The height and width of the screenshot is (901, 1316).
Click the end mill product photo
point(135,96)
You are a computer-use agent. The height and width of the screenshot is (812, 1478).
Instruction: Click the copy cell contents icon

■ ■ ■ ■

WORK REQUIRED:
With no line skipped, output the listing in full.

ANSWER:
The height and width of the screenshot is (901, 1316).
Click the end mill product photo
point(135,96)
You are a computer-use agent. The height and width of the screenshot is (812, 1478).
Instruction: Click the copy cell contents icon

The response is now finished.